**WHAT YOU NEED TO DO:** In the article about the Massachusetts clinic law, do the following statements agree with the text? Answer each with yes or no, and quote the words that decide it. 1. The law bars entering or remaining within 25 feet of abortion clinic entrances. 2. Both the District Court and the First Circuit upheld the law as constitutional. 3. LLDF filed its amicus brief on its own behalf alone.

**EXCERPT:**
((
Supreme Court Leaves Standing Massachusetts Law Restricting Pro-Life Speech

On Monday, the Supreme Court turned away an appeal from sidewalk counselors in Massachusetts challenging a law that prevents them from offering assistance to abortion-bound women.

The case, McCullen v. Coakley, No. 09-592, began in 2007, when Massachusetts passed a law prohibiting “entering or remaining” within 35 feet of abortion clinic entrances. The law contains exceptions for patients, clinic employees, and persons merely passing through the zone to get to another destination. The undisputed target of the bill was pro-life sidewalk counselors who attempt to bring their life-affirming message directly to women seeking abortions.

The law was challenged in federal court, but both the District Court and the First Circuit ruled the law constitutional. By Monday’s order, the Supreme Court leaves the First Circuit’s ruling in place.

LLDF filed an amicus brief urging the Court to take the case. LLDF’s brief, filed on behalf of itself and Pastor Walter Hoye, takes issue with speech restrictions targeted at locales associated with particular issues, such as abortion. These restrictions, the brief says, are de facto content and viewpoint based laws and thus inconsistent with the First Amendment.

LLDF Legal Director Katie Short expressed disappointment that the Court will not take up the case. “It’s been ten years since the Court’s disastrous 6-3 decision in Hill v. Colorado, giving the green light to laws restricting speech outside clinics,” Short said. “Since then, three of the justices in the majority have been replaced. The Court should have taken this case to begin the process of restoring the free speech rights of pro-life advocates to make their case at Ground Zero in the abortion debate: the clinics themselves.”
))
**STORED DATA:**
((
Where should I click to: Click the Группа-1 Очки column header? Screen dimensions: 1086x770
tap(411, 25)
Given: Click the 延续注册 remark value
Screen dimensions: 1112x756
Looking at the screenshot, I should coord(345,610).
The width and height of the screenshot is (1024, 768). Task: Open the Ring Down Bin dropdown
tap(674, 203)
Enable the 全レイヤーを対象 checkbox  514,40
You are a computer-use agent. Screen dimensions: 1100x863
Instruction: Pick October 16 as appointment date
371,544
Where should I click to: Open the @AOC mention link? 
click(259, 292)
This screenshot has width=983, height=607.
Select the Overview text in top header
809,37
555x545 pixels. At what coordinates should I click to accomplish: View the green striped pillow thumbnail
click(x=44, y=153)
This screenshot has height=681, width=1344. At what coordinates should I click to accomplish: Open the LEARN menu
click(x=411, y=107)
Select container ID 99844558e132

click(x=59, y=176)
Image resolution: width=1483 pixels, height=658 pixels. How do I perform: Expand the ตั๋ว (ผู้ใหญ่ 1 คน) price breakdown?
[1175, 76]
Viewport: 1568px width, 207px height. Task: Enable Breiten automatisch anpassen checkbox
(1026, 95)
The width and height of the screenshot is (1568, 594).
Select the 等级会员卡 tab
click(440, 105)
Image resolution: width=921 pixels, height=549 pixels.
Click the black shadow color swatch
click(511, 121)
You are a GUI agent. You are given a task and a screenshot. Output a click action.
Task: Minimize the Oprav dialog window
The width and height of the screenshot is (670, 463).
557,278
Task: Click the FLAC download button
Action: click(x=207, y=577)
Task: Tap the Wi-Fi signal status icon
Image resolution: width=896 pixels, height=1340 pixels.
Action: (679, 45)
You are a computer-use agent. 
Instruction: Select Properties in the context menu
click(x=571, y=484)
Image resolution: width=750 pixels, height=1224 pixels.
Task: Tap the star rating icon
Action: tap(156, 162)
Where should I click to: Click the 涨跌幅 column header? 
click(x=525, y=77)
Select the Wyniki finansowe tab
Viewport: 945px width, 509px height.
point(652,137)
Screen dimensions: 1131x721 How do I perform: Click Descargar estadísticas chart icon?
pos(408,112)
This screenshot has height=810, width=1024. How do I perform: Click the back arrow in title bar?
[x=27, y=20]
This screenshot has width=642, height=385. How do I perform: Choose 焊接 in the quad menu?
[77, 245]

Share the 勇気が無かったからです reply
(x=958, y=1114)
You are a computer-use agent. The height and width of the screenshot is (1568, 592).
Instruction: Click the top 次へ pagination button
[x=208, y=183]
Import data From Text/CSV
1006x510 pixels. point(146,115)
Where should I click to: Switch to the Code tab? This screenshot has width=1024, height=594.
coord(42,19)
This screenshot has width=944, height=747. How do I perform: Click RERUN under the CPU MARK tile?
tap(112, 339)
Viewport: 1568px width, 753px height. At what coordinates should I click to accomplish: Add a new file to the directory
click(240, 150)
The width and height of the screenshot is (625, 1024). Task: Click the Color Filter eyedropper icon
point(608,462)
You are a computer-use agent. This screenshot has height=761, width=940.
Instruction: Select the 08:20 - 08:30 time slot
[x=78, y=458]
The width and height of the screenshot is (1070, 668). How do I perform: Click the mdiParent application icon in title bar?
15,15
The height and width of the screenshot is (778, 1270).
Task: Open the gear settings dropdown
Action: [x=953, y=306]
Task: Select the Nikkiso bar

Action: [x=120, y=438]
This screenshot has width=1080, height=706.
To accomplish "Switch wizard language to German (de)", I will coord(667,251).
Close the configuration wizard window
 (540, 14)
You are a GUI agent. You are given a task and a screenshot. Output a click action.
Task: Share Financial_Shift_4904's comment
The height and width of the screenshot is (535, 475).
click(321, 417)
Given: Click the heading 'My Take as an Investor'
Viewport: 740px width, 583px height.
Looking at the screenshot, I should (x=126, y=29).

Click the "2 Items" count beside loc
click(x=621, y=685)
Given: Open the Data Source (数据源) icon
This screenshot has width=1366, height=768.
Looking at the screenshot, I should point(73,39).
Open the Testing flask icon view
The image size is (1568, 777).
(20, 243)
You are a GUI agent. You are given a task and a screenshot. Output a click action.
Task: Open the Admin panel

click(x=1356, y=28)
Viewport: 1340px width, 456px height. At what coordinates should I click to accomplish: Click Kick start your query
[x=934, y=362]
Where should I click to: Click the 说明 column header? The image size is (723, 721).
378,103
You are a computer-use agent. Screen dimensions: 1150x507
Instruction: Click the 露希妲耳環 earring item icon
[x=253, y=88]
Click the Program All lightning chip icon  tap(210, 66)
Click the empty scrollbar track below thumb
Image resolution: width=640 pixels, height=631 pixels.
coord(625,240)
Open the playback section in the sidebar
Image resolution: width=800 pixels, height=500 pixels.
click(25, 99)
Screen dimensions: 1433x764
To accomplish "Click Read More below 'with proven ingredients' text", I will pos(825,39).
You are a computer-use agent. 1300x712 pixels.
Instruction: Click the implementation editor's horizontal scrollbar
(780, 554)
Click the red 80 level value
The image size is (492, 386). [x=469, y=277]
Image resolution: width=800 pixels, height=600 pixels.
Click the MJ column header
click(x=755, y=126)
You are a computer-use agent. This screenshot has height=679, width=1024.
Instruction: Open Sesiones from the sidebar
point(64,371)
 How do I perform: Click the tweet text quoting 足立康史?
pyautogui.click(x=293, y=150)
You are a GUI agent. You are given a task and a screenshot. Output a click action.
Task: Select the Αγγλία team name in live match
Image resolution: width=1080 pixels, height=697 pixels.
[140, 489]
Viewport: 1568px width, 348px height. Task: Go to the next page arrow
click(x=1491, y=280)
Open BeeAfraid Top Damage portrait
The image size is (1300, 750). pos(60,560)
))
**EXERCISE SOLUTION:**
1. No: "within 35 feet of abortion clinic entrances"
2. Yes: "both the District Court and the First Circuit ruled the law constitutional"
3. No: "filed on behalf of itself and Pastor Walter Hoye"